Geboren wurde der Bildhauer, Maler und Designer Reinhard Grütz am 26. April 1938 in Berg-höfen, Kreis Labiau. Nach der Flucht gelangte er mit seiner Familie zunächst nach Mitteldeutschland, wo er in Eisenach die Schule besuchte. Nach einem Kunstschmiedepraktikum studierte Grütz von 1959 bis 1964 an der Hochschule für Formgestaltung in Halle/Saale, Burg Giebichenstein. Nach einem gescheiterten Fluchtversuch war es ihm untersagt, eine Anstellung als industrieller Formgestalter zu erhalten. So baute er sich in Chemnitz eine Existenz als Designer und freiberuflicher Künstler auf, gründete eine Familie. Als er allerdings für sich und die Seinen einen offiziellen Ausreiseantrag stellte, wurde es still um den Künstler; die Aufträge blieben aus.

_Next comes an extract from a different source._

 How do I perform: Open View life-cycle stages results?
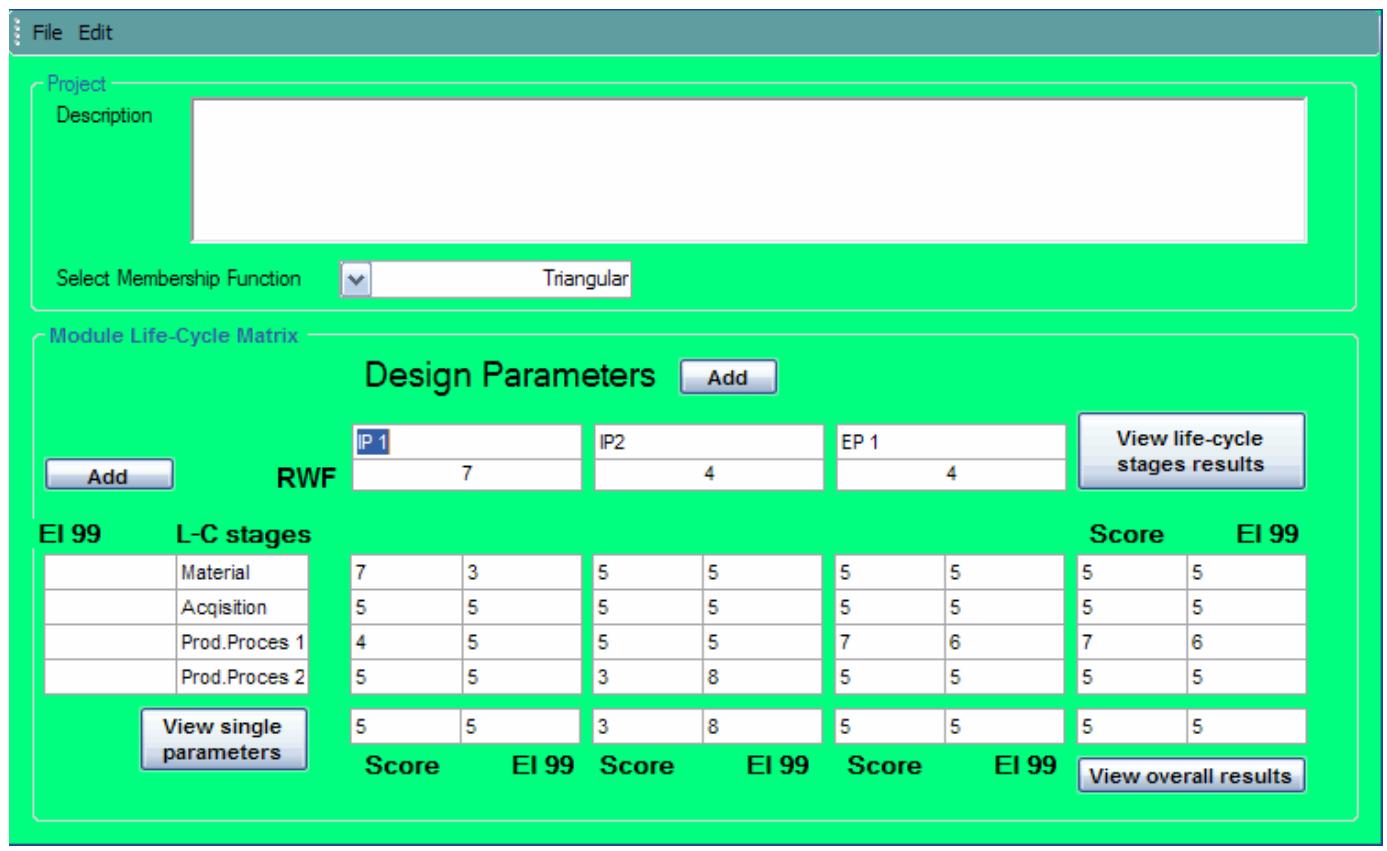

Auch der Neuanfang im Westen, in Darmstadt, wohin er 1981 übersiedelte, war nicht leicht. Nach und nach aber trafen öffentliche Aufträge ein. Ausstellungen seiner Arbeiten ließen ihn schließlich auch im Westen bekannt werden.
Bis in den August sind nun in Chemnitz gleich zwei Ausstellungen zu sehen. In der Galerie Borssenanger zeigt er Beispiele seiner Plastiken aus Edelstahl; sie tragen Titel wie Lichtgitter, Welle, Winkelzug, Balance oder Barrikade und sind als zeichenhafte Symbole für verarbeitete Erlebnisse zu betrachten. Die malerischen Arbeiten hingegen, die in der Schloßkirche Chemnitz zu sehen sind, mögen sich dem Betrachter nicht gleich erschließen. Sie sind geprägt von Schwermut und manches Mal wohl auch von Aggression, die Grütz immer dann überfallen, "wenn die Lemuren mich umkreisen und schwerwiegende Erlebnisse hochkommen. Dann werden weit zurückliegende Erlebnisse wach, die mein persönliches Schicksal bestimmt haben: Vertreibung, Verluste, Verfolgung. Am schmerzlichsten ist das Gefühl der Heimatlosigkeit, die den vertrauten Ort, die Angehörigen, die Sprache beinhaltet. Schmerzlich ist auch die fehlende Anteilnahme, die Verunglimpfung, die heuchlerische Zuwendung zum Übernächsten. Katastrophen erscheinen mir denn wie Zurechtweisungen, die Unschuldige, doch auch Schuldige treffen." So ist zum Beispiel eine Serie über Vulkanausbrüche entstanden, aber auch eine über Vertreibung. "Es ist das Schmerzliche, das nicht zuende gehen will."